Gallup Measures Obama's May Approval Ratings

Gallup has examined the May approval ratings for the Post-World War II Presidents elected to their first term (which is pretty much all the Presidents for whom we have data, since Gallup didn't start measuring approval ratings until FDR's third term) and concludes:

So far in May, Barack Obama has averaged 65% job approval. Since World War II, only three of the previous eight presidents elected to their first terms -- Dwight Eisenhower, John Kennedy, and Ronald Reagan -- have had a higher average approval rating in May of their first year. Obama's average exceeds those of the three most recent presidents -- George H.W. Bush, Bill Clinton, and George W. Bush.

The Atlantic piles on:

Analysts have likened Obama's '08 victory and massive popularity to Ronald Reagan's--saying Obama has ushered in an era of Democratic dominance akin to what Reagan did for the GOP. Given the relatively low ratings of presidents since Reagan, Gallup's data seem to support that--but we have to remember, it's only May of his first term.

Maybe.

Dataset records →

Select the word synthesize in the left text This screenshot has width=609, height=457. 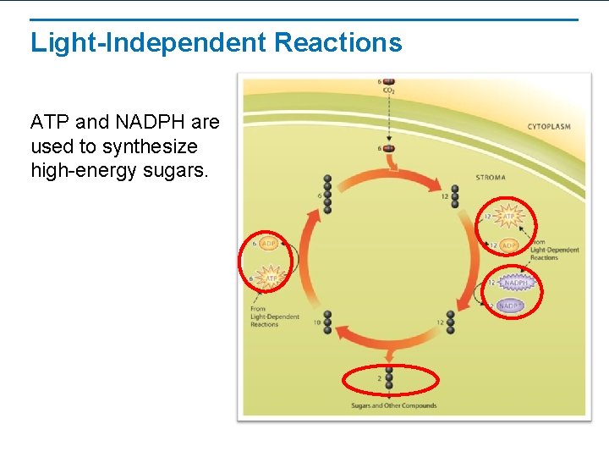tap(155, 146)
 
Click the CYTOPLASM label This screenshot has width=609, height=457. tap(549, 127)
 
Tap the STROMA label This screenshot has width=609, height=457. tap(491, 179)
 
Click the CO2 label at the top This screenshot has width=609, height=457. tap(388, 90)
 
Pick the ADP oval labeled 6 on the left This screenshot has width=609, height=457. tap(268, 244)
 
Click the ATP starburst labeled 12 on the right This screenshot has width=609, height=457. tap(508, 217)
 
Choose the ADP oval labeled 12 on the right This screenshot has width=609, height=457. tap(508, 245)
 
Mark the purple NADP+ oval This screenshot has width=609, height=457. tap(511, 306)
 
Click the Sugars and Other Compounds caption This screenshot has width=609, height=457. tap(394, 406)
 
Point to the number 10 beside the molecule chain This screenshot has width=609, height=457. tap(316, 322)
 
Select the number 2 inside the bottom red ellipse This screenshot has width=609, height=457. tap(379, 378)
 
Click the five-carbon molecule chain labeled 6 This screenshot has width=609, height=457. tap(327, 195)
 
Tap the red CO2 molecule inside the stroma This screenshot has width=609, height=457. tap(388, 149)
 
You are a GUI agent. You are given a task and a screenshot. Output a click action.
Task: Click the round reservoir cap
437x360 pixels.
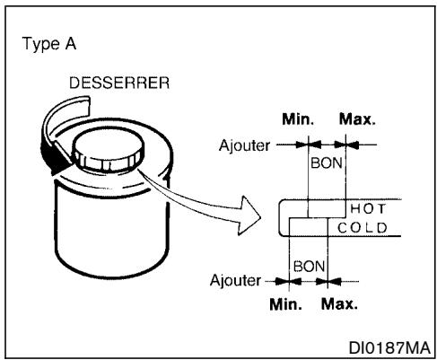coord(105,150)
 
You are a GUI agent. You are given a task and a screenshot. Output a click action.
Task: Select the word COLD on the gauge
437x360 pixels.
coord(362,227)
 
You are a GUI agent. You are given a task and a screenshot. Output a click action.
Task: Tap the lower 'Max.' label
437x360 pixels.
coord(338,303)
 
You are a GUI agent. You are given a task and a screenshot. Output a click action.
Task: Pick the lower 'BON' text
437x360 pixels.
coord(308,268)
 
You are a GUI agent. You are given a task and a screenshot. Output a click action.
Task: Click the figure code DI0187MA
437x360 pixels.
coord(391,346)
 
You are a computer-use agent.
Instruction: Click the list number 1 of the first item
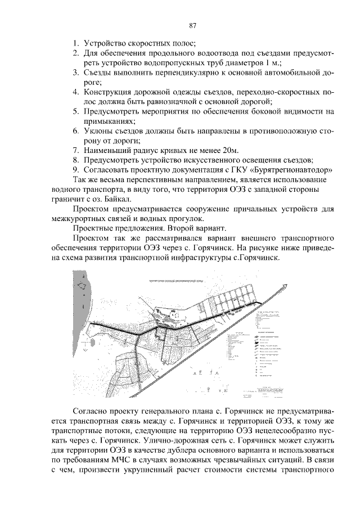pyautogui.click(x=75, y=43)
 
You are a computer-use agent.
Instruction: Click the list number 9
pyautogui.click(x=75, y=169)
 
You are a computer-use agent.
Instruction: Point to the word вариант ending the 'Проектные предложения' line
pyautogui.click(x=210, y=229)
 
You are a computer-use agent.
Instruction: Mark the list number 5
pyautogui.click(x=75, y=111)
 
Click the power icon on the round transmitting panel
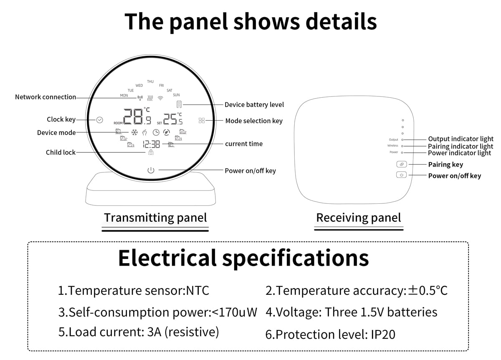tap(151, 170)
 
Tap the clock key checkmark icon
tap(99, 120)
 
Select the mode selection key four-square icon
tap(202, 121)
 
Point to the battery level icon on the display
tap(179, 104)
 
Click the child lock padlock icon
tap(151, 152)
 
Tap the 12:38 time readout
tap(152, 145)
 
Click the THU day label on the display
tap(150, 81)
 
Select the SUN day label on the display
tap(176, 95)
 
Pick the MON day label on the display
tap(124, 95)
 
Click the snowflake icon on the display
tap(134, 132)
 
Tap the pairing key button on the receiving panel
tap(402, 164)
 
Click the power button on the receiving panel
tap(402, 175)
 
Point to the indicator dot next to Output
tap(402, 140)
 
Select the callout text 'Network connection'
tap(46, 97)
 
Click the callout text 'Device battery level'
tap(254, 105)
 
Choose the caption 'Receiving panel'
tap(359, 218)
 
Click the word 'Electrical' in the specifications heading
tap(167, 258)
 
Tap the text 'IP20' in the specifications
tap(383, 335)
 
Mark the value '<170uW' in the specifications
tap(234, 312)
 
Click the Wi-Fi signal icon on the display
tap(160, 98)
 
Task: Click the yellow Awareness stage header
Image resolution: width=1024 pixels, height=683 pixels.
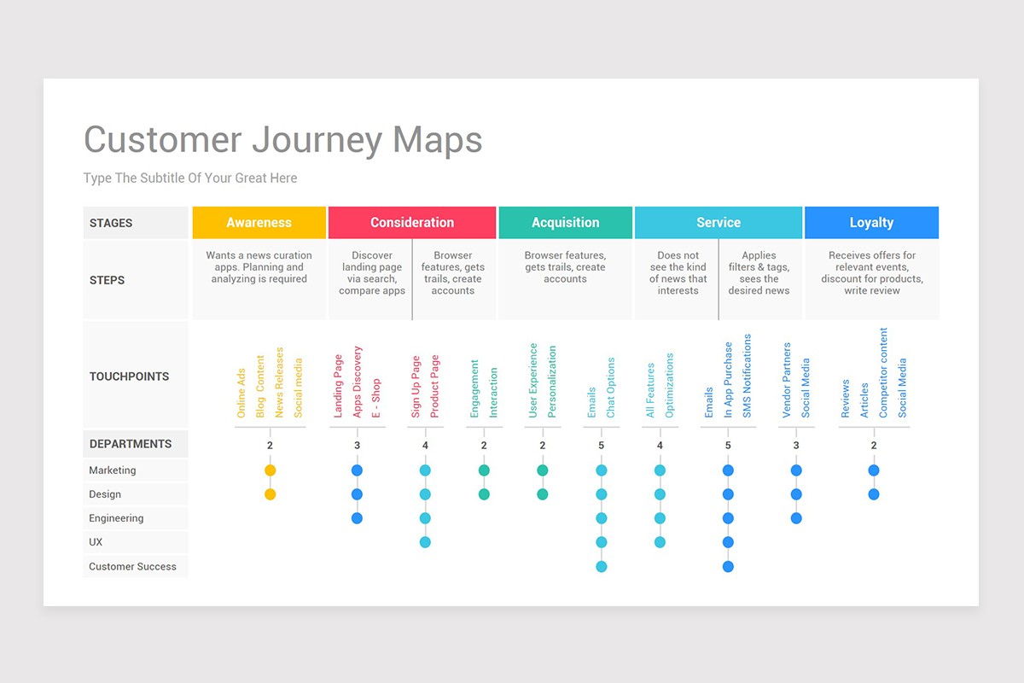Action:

Task statement →
Write out the passage on Obama's May approval ratings from "Gallup Measures Obama's" up to and including "George W. Bush.", word for word. These items were taken from a separate source.

Reply to the task →
Gallup Measures Obama's May Approval Ratings

Gallup has examined the May approval ratings for the Post-World War II Presidents elected to their first term (which is pretty much all the Presidents for whom we have data, since Gallup didn't start measuring approval ratings until FDR's third term) and concludes:

So far in May, Barack Obama has averaged 65% job approval. Since World War II, only three of the previous eight presidents elected to their first terms -- Dwight Eisenhower, John Kennedy, and Ronald Reagan -- have had a higher average approval rating in May of their first year. Obama's average exceeds those of the three most recent presidents -- George H.W. Bush, Bill Clinton, and George W. Bush.